CDM: The globe. The global visual perspective.
Everything no longer can be this one lens, so every aesthetic can come to the table of the global conversation.
African Design Matters is a whole group, you can find them on Instagram. They, as a collective, have one goal: to professionalize the craft and aesthetic of Pan African design. They are a very astute community to reckon with. They make beautiful work and that’s their goal, to take the African palette and colorings and other things that are part of nature, the whole aesthetic and they’re making typefaces and design and communication systems.
S: Who are some of your favorite BIPOC designers from the 20th century that did not get their due or lasting historical recognition?
CDM: Dorothy E. Hayes was the main curator of a very important exhibition of 49 Black Creatives to Know designers and her story and the collection. I can only tell you we’ve had a presence and because of the dominance of the industry, we were never reported on by trade publications. We were never at the table, but that doesn’t mean we weren’t there.

S: Do you have some rising BIPOC designers today you’re watching?
CDM: Yes, and what I like about them is they’re practicing, they’re teaching, and they’re writing. That’s going to be my distinguishing mark – the ones who are writing have my attention.
My favorite is Tré Seals. He’s carved out a lane as a type designer. He’s one that will be at this a while.
I love Kaleena Sales and especially her work with Ellen Upton. Her work is outstanding and she’s the chair of design at Tennessee State.
Another one of my favorites is Tasheka Arceneaux-Sutton. She is a professor of design at North Carolina State. She was just published in “Baseline Shift: Untold Stories of Women in Graphic Design History.” She’s a professor and a writer.
There are so many but these three are my favorite. There are so many doing outstanding work.

S: Working with students likely means that you’re influencing the practitioners that will go on to transform the field of design. What have you learned from today’s generation of upcoming designers?
CDM: First off, when you’re at the beginning of this, you’re open and hungry and you don’t yet know this drama.
I don’t want to influence those who are just entering with the drama that many of us have faced, but I don’t want anyone to be naïve either. When they run into things, which they will, they are resisting and pushing back. This is a generation that must be listened to. That’s because the classroom isn’t all white anymore. It’s a palette, and especially now that we’re hybrid and on Zoom, it’s a full palette of people from around the world. You’ve got to be able to put in some other viewpoints, and if they don’t see themselves in some kind of way, they’re pushing back. They’re not going to wait to be offended. They’ll take you down on Instagram. They’re going to voice their opinion to action.

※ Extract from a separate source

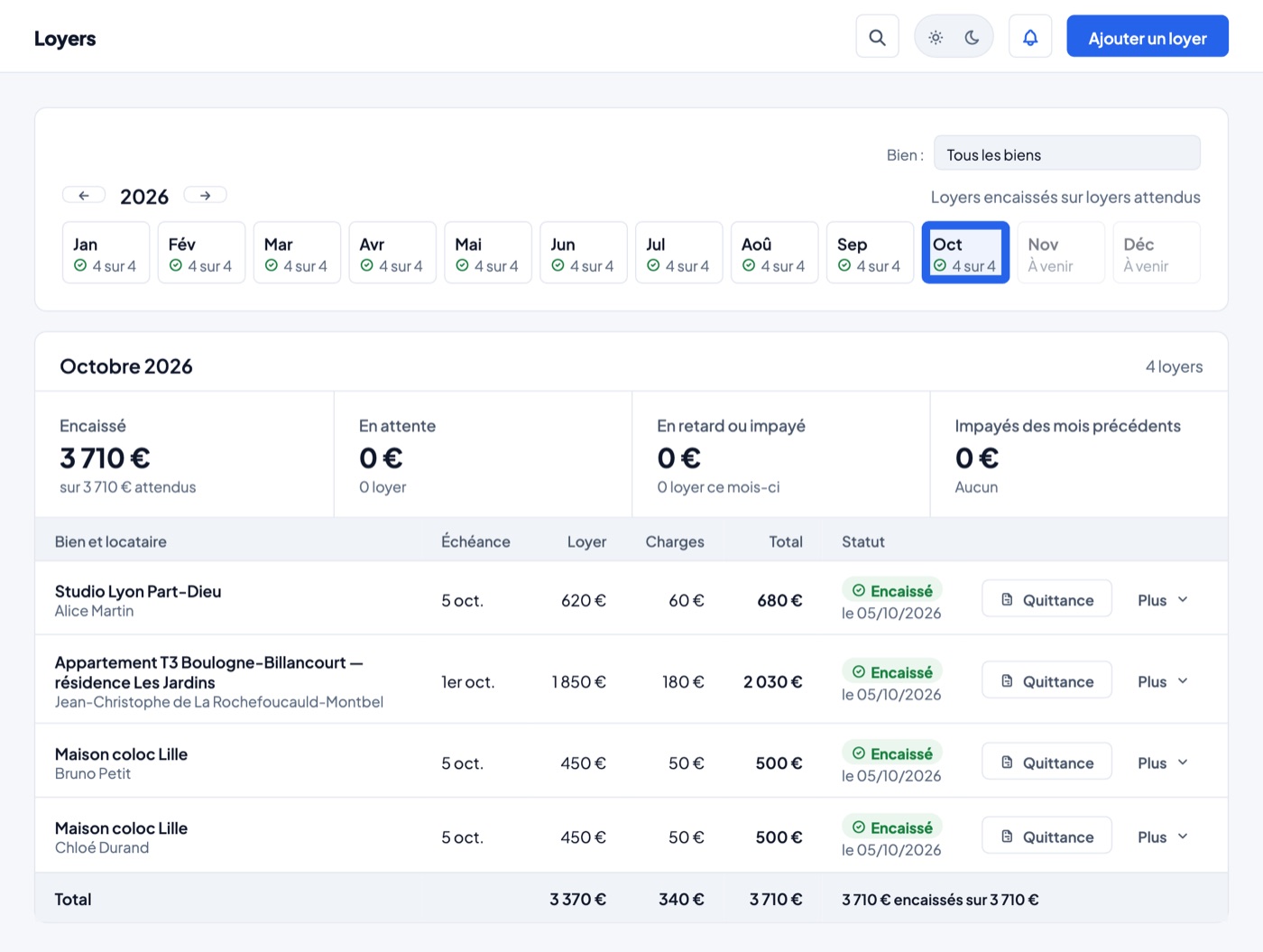Click Encaissé check icon on Bruno Petit row

tap(859, 753)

The other thing: there is some real, raw storytelling. It’s not pretty and wrapped up. Get out of the way, or they’ll take you out of the way. I see this every day, and I’m telling you: don’t resist. Try to understand them.
Before I go, one thing I’m loving about UT’s Department of Design is that they are recognizing this community and wholeheartedly addressing and wanting to be part of positive change. It’s really the place to be if you’re looking for design, diversity and inclusion. They’re doing a great job and quickly. They see things and address them. It’s one of the best places to be and God knows if it wasn’t, I wouldn’t be there. I’ve experienced so much exclusion and I know when and where I’m appreciated.